By Kerry Young, CQ Roll Call
January 19, 2016 -- UnitedHealth Group, the nation's biggest health insurer, said it stepped up investment in Medicare products even as its recent profit was eroded by the costs of participating in the insurance exchanges created under the 2010 health law.
Earnings from the operations of UnitedHealth's core insurance businesses plunged by almost half in the last three months of 2015, dropping to $949 million from $1.73 billion in the year-earlier period. The company on Tuesday blamed spending to make its Medicare plans more attractive by securing higher grades in the so-called Stars rating system and the poor financial performance of plans that comply with the requirements of the federal health exchanges.
On a call with analysts, UnitedHealth reiterated that it's considering whether to continue to participate in the health exchanges in 2017, with a final decision expected in mid-2016. The Minnetonka, Minnesota–based company had first announced this plan in November. A withdrawal by UnitedHealth would be seen as a major setback for the political prospects for the health exchanges, a centerpiece of the health overhaul.
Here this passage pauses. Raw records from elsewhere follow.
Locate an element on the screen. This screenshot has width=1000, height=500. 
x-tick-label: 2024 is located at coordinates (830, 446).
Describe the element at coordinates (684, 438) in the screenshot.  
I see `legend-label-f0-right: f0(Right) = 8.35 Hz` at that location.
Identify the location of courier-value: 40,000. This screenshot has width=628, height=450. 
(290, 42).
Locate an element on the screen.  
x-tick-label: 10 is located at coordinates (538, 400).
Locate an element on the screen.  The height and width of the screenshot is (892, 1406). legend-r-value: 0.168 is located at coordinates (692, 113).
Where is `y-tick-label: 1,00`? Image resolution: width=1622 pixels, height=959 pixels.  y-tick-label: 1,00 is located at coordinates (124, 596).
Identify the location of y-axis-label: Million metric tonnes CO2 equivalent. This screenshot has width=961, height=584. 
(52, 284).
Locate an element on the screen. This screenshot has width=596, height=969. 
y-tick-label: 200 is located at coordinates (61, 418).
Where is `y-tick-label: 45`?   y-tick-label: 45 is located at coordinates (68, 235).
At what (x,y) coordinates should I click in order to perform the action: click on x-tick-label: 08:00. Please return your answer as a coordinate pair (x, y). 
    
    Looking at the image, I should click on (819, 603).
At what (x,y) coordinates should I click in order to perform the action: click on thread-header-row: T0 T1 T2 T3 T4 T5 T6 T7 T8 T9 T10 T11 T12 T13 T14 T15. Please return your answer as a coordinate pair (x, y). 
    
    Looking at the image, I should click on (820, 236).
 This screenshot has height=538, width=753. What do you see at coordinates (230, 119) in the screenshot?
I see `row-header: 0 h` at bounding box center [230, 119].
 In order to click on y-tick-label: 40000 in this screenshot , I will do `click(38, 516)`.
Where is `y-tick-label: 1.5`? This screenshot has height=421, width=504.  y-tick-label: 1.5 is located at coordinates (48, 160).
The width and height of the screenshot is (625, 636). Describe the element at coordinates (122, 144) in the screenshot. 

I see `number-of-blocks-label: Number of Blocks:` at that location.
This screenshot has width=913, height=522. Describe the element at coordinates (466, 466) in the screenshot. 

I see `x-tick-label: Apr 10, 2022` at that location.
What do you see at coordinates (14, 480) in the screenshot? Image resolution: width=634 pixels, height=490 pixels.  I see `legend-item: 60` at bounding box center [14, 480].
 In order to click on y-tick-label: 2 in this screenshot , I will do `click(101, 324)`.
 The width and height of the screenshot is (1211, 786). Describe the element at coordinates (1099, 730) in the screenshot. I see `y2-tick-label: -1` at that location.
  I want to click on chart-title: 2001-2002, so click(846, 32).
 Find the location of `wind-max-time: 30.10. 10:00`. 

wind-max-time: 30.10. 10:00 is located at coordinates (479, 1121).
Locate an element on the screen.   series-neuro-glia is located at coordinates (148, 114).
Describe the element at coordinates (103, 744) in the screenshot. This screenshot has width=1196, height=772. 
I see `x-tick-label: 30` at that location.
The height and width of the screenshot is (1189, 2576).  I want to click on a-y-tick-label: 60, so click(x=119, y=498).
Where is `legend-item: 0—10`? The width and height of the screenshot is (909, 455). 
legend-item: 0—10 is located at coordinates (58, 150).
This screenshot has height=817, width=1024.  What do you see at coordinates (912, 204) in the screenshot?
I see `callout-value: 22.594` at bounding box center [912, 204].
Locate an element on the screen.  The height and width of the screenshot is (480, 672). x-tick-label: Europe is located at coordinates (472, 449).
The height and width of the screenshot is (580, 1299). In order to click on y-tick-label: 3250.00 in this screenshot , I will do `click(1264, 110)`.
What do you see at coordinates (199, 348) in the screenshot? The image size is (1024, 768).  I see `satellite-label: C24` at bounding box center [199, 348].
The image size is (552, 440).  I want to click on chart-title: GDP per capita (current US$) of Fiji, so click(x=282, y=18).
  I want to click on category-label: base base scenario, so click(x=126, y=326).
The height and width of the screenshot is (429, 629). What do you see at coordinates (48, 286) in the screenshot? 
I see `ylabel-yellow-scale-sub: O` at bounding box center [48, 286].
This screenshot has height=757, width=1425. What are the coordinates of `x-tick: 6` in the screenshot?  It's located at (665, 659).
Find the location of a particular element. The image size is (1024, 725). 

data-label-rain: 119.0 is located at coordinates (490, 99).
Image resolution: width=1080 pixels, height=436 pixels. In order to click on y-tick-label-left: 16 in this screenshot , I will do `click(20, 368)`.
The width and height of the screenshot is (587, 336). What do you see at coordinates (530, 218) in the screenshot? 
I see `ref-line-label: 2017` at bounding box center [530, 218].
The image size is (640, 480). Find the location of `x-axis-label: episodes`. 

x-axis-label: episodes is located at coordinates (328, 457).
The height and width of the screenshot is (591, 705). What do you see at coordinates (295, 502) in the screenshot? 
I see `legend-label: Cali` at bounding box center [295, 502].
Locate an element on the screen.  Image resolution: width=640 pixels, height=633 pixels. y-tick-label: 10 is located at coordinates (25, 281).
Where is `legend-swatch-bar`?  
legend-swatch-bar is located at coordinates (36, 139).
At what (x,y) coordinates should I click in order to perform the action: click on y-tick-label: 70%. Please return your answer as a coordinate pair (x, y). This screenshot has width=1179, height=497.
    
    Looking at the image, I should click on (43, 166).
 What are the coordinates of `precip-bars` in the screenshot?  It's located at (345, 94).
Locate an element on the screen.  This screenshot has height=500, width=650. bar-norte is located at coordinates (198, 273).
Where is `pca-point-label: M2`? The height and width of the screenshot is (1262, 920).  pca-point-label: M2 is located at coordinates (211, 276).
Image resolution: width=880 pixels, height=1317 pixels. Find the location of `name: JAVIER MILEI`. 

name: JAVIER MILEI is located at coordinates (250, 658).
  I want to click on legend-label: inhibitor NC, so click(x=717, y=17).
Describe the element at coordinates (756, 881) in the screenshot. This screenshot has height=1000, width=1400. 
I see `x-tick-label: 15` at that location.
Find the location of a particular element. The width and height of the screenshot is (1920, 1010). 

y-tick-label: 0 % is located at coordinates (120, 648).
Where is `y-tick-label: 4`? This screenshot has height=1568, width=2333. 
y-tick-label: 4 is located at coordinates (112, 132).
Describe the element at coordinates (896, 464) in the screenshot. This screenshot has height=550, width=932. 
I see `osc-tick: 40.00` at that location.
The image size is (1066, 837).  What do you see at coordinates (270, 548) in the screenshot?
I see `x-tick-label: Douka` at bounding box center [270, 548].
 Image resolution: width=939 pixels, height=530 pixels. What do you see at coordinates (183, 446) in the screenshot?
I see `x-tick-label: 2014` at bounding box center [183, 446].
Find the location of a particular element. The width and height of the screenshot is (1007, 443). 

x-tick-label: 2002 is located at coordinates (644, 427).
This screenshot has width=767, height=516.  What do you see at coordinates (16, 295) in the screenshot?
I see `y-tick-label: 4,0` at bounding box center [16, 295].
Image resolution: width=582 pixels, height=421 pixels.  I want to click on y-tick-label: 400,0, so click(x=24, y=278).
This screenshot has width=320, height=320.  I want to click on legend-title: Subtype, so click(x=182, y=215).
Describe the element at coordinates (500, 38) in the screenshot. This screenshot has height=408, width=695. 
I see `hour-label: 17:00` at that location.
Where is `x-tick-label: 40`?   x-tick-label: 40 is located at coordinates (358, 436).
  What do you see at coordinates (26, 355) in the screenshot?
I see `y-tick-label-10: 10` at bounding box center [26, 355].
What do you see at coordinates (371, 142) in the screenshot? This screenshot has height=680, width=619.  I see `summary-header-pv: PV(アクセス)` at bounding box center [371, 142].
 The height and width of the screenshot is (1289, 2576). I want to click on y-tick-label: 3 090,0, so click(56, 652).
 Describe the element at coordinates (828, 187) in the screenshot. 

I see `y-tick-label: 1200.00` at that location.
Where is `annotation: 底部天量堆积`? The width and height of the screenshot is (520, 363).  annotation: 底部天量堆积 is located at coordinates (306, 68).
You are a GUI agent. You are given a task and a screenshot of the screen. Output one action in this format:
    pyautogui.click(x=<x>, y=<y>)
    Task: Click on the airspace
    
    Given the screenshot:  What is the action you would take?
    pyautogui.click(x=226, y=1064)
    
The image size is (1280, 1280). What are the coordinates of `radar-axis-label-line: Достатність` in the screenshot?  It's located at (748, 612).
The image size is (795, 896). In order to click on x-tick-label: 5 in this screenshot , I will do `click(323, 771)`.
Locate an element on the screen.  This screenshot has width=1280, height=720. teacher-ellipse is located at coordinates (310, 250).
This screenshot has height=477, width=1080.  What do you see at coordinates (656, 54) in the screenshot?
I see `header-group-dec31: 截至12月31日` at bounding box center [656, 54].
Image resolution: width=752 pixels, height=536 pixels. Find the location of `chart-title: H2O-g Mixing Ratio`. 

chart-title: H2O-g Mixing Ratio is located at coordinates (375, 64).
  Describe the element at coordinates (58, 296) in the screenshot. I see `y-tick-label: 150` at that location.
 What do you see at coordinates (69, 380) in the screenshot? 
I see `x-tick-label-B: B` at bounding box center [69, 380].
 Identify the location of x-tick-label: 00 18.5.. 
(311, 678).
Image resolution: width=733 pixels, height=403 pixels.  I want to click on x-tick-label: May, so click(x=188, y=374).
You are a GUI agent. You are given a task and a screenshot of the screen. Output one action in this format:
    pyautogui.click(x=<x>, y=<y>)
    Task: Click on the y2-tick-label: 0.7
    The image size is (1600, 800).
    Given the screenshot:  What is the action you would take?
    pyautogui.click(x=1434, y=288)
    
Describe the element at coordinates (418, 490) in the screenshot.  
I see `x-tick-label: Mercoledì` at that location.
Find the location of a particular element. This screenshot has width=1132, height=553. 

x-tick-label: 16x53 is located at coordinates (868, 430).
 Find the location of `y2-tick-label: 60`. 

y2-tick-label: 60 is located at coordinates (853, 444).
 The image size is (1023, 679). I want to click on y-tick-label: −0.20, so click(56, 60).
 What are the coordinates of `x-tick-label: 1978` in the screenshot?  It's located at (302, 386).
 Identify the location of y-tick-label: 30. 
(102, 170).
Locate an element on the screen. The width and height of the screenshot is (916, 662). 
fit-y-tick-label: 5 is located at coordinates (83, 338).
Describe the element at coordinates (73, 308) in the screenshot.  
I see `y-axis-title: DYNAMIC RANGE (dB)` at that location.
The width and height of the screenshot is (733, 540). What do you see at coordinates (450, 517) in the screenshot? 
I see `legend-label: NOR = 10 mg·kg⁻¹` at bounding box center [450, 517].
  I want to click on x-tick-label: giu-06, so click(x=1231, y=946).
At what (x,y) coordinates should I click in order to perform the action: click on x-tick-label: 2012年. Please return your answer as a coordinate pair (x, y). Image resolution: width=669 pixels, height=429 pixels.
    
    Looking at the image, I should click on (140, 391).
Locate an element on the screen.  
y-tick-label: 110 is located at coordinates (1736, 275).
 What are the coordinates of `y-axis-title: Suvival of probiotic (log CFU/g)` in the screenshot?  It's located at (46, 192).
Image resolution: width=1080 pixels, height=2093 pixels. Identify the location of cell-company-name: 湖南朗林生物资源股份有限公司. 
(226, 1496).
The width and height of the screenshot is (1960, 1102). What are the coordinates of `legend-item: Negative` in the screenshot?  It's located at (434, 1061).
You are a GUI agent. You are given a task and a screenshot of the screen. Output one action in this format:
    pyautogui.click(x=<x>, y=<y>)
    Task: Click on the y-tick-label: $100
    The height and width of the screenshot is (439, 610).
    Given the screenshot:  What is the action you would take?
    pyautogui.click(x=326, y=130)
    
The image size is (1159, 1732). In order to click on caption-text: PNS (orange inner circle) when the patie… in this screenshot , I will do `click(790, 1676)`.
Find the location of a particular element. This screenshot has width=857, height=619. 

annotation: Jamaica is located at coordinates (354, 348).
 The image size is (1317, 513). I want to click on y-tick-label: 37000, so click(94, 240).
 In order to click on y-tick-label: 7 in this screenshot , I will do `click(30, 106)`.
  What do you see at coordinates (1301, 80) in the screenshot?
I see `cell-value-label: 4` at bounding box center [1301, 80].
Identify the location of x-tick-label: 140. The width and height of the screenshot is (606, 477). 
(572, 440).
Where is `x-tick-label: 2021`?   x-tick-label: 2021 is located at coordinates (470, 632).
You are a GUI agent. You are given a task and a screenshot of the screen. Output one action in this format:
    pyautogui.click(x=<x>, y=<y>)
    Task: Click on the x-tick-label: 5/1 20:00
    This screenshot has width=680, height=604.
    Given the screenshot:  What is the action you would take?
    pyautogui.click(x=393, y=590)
The company described participation in the new market as a significant drag on its profit. UnitedHealth claims $720 million in 2015 losses related to "individual exchange-compliant insurance business," including a $245 million hit in the fourth quarter for advance recognition of expected 2016 losses. As a result, earnings from the operations for its traditional insurance business in total fell $238 million to $6.8 billion last year from about $7.0 billion in the previous year. In contrast, earnings from the operations of United Health's Optum health services unit rose almost $1 billion, or 30 percent, year-over-year to $4.3 billion.
UnitedHealth has about 700,000 customers whom it acquired through public exchanges, a figure that it expects to decline over the course of the year.
"We will not pursue membership growth and have taken a comprehensive set of actions to contain membership and sharpen performance over the balance of 2016," said David S. Wichmann, UnitedHealth Group president and chief financial officer. "We have withdrawn platinum products, increased prices and eliminated marketing and commissions."
UnitedHealth expects significant gains in Medicare Advantage enrollment, expecting to add about 300,00 new customers in the first three months of this year, according to Wichmann. UnitedHealth shares rose $3.70 to $112.90 in midday trading, besting the small gains seen in major stock indexes.